EXERCISE DIRECTIONS: Find every line in the records below that contains "настольная", and copy it.

>>>>

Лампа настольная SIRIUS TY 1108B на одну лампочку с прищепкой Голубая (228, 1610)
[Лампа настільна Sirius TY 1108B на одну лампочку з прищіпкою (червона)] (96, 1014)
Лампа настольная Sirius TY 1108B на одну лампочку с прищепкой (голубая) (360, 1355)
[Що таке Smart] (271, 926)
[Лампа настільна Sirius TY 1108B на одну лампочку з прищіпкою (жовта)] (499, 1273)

<<<<

ANSWER TO THIS PROBLEM:
Лампа настольная SIRIUS TY 1108B на одну лампочку с прищепкой Голубая (228, 1610)
Лампа настольная Sirius TY 1108B на одну лампочку с прищепкой (голубая) (360, 1355)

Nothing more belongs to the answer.